Giving Compass' Take:
• RAND Corporation reports on how to end U.S. roadway deaths through different approaches to car and road design, life-saving innovations, and a change in culture.
• What will be the main challenges in trying to accomplish this? What are the traffic safety needs of your community?
• Read about the politics of reducing road carnage globally.
On an average day in America, more than 100 people will lose their lives in car crashes. In recent years, a growing number of cities have committed to building a traffic system that prevents death and serious injuries—one that never puts a young mother on a 12-lane road in the dark with her children. Their goal is not to reduce traffic fatalities, but to end them altogether. If that sounds too ambitious, talk to Sweden.
In the late 1990s, concerned about its own safety record on the roads, Sweden enacted a policy that it called Vision Zero. It was easy to scoff at—a national promise to eliminate road deaths?—except that Sweden now has one of the lowest traffic mortality rates in the world.
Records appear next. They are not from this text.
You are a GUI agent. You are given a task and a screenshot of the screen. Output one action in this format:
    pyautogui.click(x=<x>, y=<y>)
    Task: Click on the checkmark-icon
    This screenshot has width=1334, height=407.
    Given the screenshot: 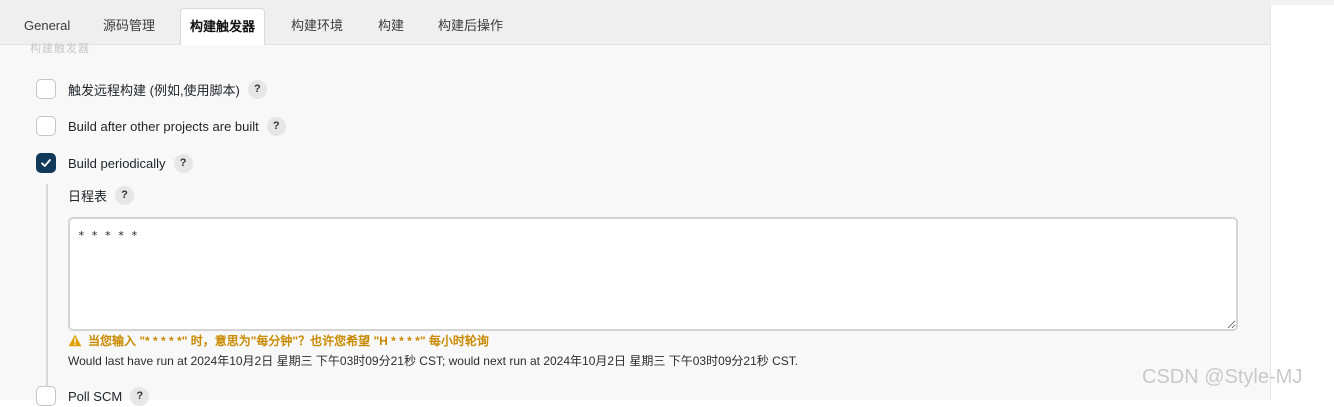 What is the action you would take?
    pyautogui.click(x=46, y=163)
    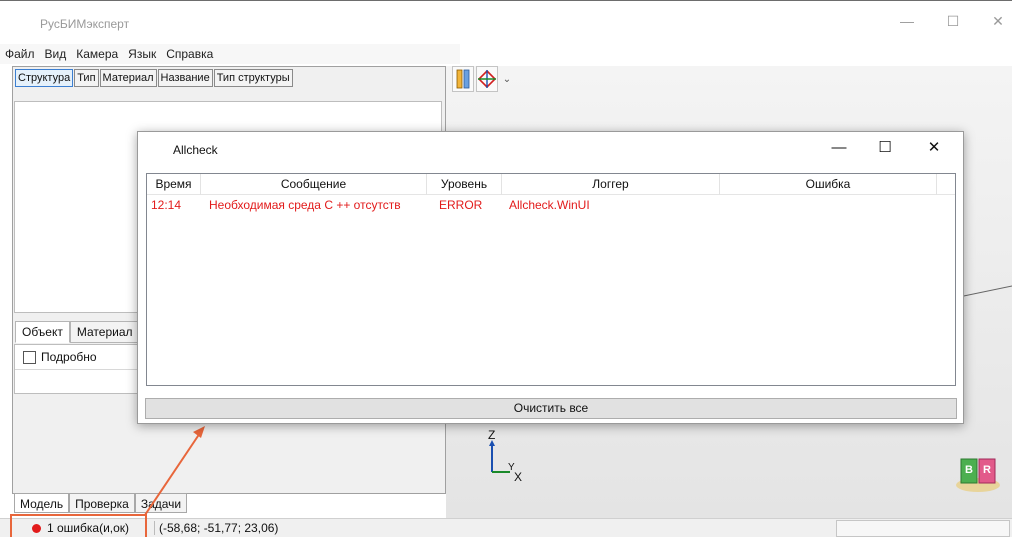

Working with the National Safety Council, RAND brought together transportation officials, safety advocates, traffic engineers, and other experts to develop a plan for how that could work here. They imagined the year 2050 as the first year with not a single death on American roads. Then they asked how we get there.
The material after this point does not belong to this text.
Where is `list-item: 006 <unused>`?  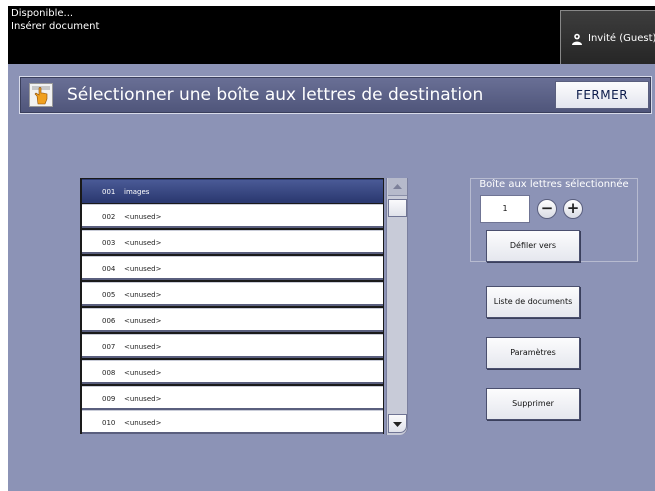
list-item: 006 <unused> is located at coordinates (232, 320).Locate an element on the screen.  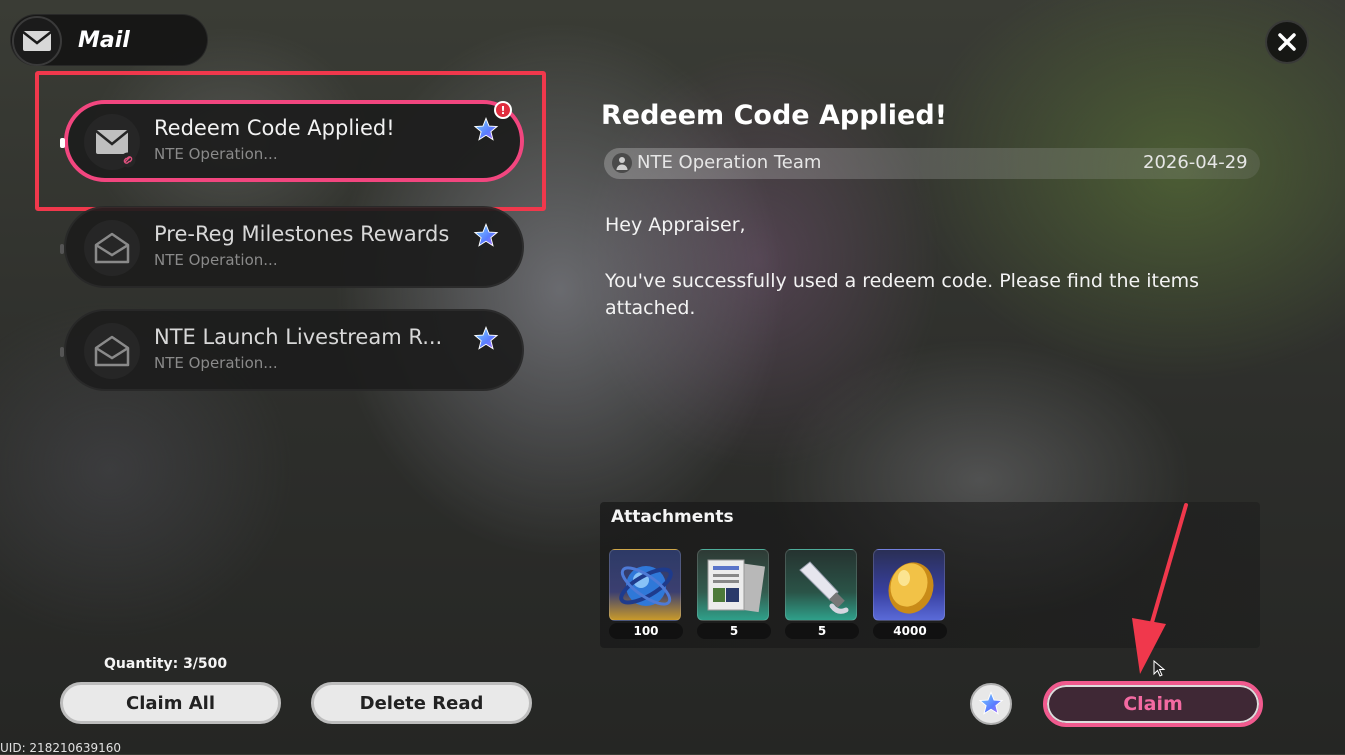
attachment-qty: 4000 is located at coordinates (910, 631).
What if we designed our cars and roads for bad drivers, rather than good drivers?
That kind of thinking would go a long way toward preventing traffic deaths. If every country road had raised bumps down the center, drivers would jolt awake the moment they drifted into an oncoming traffic lane. If every traffic light gave pedestrians a few seconds' head start, they'd be more visible by the time cars got the green light, and less likely to get hit.